WILD CARDS PLENTIFUL IN LOW-STAKES
GAME
By Bob Broeg
Post-Dispatch Sports Editor
BROEG
3/9/1970
St. Louis Post-Dispatch
"First Spring Training Game"
ST. PETERSBURG, Fla., March 9- If it were show business instead of baseball, they would
have opened and closed in two.
For small birds of an athletic feather, the Cardinals laid a large egg yesterday in a
televised game that had a football score and was so onesided that one press-box quipped,
"I’d rather watch filmed highlights of the Pittsburgh Steelers’
season."
Six runs down after the first inning and 11 behind after the second, the birds were
bombed, 17-7, by the New York Mets, who looked like the New York Yankees of yesteryear.
And it must have been pretty hard on radio and TV to get much enthusiasm into the
commercials urging the fans to hurry out and buy the single-game tickets now on sale.

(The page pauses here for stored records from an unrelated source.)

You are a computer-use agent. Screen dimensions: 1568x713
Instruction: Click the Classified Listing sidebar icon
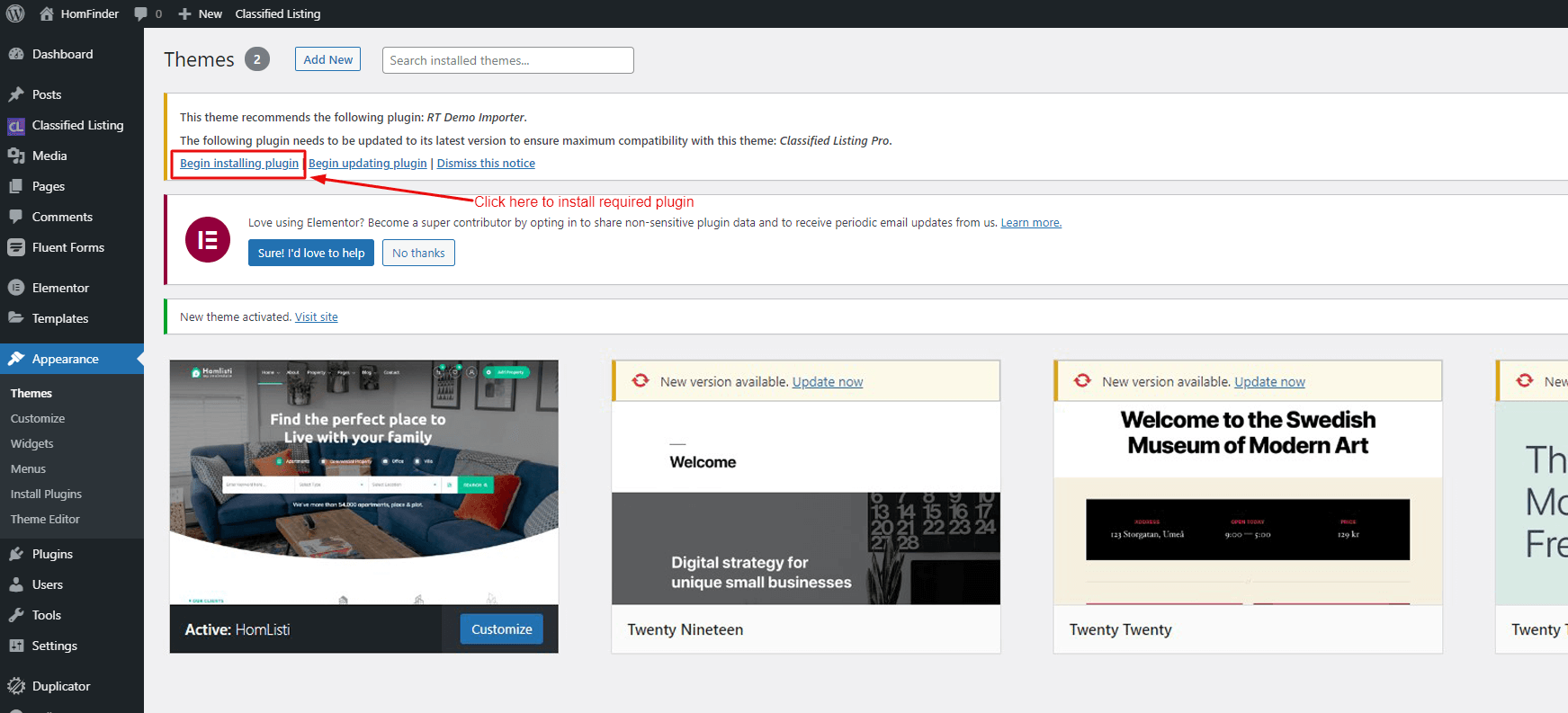pyautogui.click(x=16, y=126)
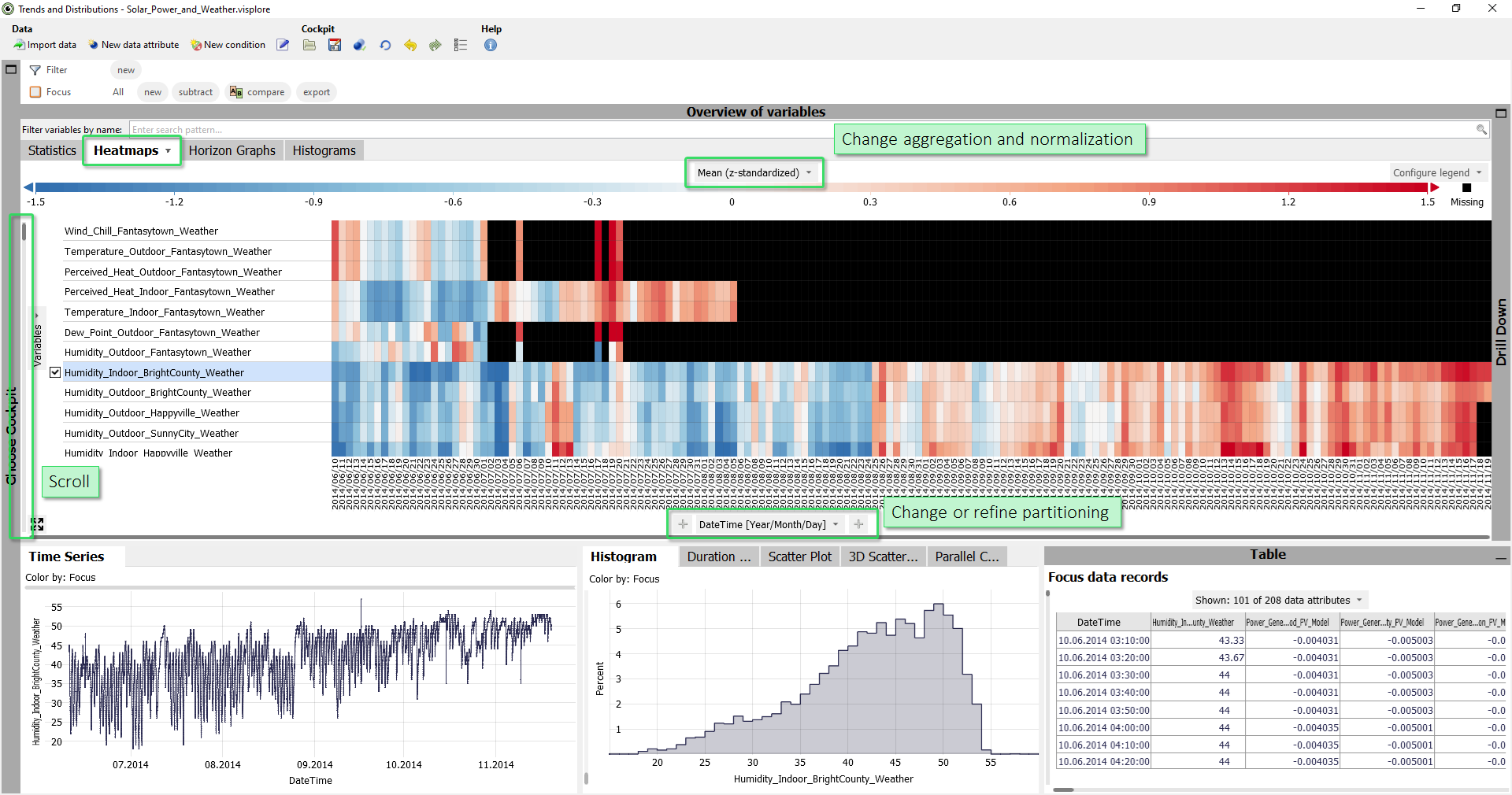Open the Scatter Plot tab
1512x795 pixels.
(x=799, y=556)
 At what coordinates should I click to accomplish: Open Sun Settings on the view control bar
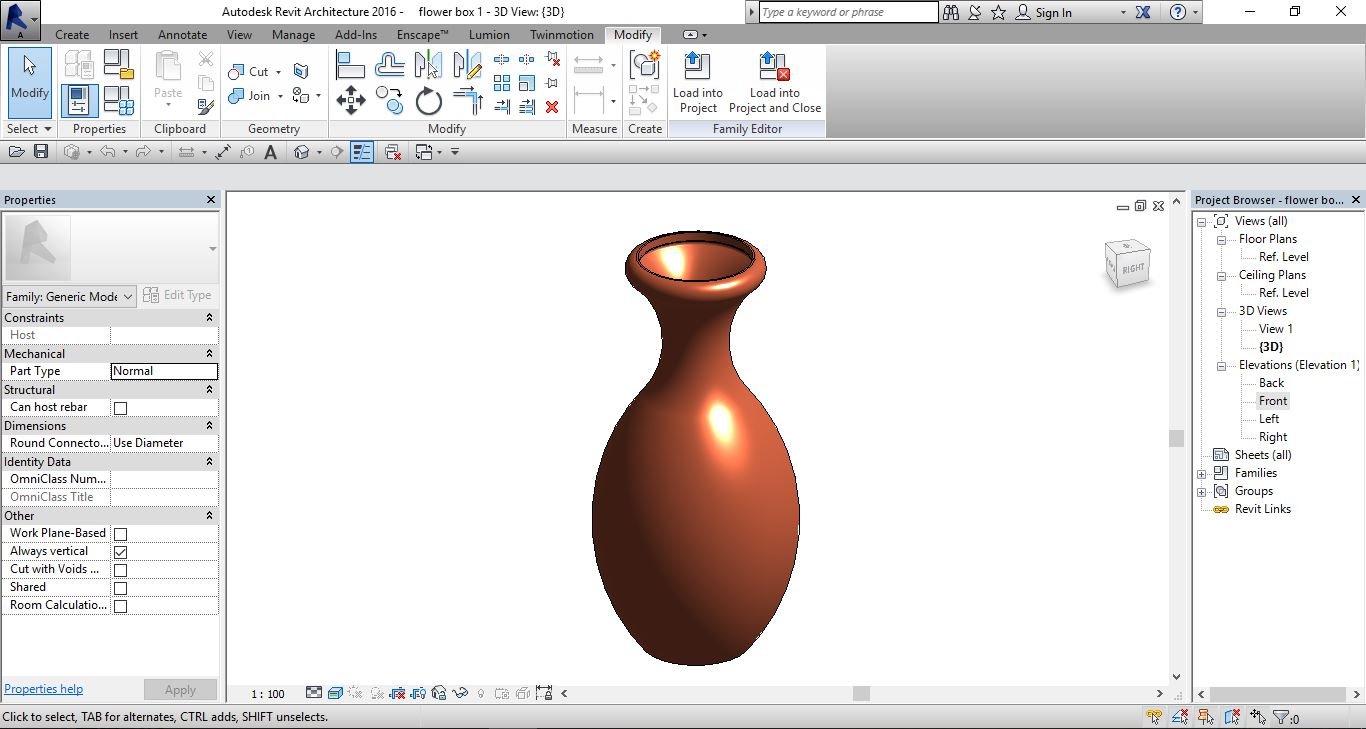pyautogui.click(x=357, y=693)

It was, of course, only one game and one that doesn’t count, but it’s not
only hard to find something nice to say after that kind of rout, it would be silly to try.
The wisest man in town was Gussie Busch, the big boss of the birds. Busch, smoking
under the collar a bit because of the delay of Richie Allen and Steve Carlton in
reporting, came back from a cruise, checked in at Al Lang Field and, showing why he is the
master at Grant’s Farm and the big eagle down on Pestalozzi, shrewdly left- before
the debacle.
What he avoided watching was a 20-hit assault by the Mets on Nelson Briles and three of
four pitching replacements for a total of 38 bases.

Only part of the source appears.